Diamonds by Camille Guthrie

LIKE THE NARRATOR of Dante’s Inferno, the speaker of Camille Guthrie’s latest book, Diamonds: Poems (Boa Editions, 2021), appears midway through life: “Ah me! I find myself middle-aged divorced lost / In the forest dark of my failures mortgage & slack breasts.” Unlike that famous journey, however, the narrator of Diamonds is alone: “It’s hard to admit nobody wants to do me anymore / Not even Virgil will lead me down to his basement rental.” The joke of this opening buries the Janus phrase at its center, where “I find myself” suggests both bewilderment and self-discovery.
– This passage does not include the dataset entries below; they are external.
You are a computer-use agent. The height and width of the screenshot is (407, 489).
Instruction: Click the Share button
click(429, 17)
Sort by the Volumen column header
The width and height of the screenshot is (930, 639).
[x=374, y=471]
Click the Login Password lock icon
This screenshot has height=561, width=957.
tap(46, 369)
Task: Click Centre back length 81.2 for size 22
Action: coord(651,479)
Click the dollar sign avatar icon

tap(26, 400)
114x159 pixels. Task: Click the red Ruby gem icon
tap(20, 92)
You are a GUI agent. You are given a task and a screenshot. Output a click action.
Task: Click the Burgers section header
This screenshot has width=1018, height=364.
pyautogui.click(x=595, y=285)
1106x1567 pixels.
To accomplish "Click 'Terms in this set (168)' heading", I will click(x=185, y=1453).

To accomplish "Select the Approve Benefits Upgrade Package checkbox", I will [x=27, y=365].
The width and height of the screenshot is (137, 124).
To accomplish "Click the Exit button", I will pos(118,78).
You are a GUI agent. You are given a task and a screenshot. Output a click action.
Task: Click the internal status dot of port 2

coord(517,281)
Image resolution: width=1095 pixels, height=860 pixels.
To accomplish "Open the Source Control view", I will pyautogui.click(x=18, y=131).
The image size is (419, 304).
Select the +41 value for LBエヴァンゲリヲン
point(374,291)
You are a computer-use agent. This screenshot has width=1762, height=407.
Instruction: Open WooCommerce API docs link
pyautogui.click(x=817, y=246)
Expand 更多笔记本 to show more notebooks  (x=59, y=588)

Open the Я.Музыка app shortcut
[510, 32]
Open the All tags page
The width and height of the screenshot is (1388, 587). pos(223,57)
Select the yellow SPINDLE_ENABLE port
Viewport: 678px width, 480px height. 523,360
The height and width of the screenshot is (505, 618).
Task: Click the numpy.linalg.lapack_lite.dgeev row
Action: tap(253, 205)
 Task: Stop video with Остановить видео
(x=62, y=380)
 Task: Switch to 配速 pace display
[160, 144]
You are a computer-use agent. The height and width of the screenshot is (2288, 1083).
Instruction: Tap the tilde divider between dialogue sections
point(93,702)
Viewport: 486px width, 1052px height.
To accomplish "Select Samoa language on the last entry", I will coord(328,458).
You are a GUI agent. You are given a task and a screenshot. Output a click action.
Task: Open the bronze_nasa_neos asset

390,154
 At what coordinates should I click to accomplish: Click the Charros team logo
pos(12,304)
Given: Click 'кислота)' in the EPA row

When the speaker calls out, “Virgil, hey!” no one responds — but in calling for Virgil at all, she recognizes that others have preceded her.

This epic narrative strand — accompanied by a drier wit — dates back to Guthrie’s earliest collections, The Master Thief: A Poem in Twelve Parts (2000) and In Captivity (2006). But in her third book, Articulated Lair: Poems for Louise Bourgeois (2013), Guthrie eschews that more filmic, wandering eye in favor of stillness and structure. Like Bourgeois’s sculptures, Articulated Lair achieves softness from stone — B. K. Fischer described the poems as having “valences both ominous and celebratory.” Despite this pivot, these three books (all published by Subpress Collective alongside early books by Hoa Nguyen, Prageeta Sharma, and kari edwards) share certain obsessions: a vision of torqued language as a tool for sensemaking, visual art as a method to focus our attention, and a careful attunement to youth and maturation.

Diamonds combines the narrative style of Guthrie’s first two books with the sterling ekphrastic impulse of her third. However, rather than focus only on art objects, Diamonds engages other historical artifacts (like women’s fashion, including Sylvia Plath’s prom dress and a dusty rose Winter 2006 Valentino getup) as it considers major life events, like raising children or divorce. Articulated Lair is an under-sung masterpiece of a certain kind of ekphrasis, but Diamonds is Guthrie’s best book yet, and her most complicated, masquerading as her chattiest. Plus, it is very funny.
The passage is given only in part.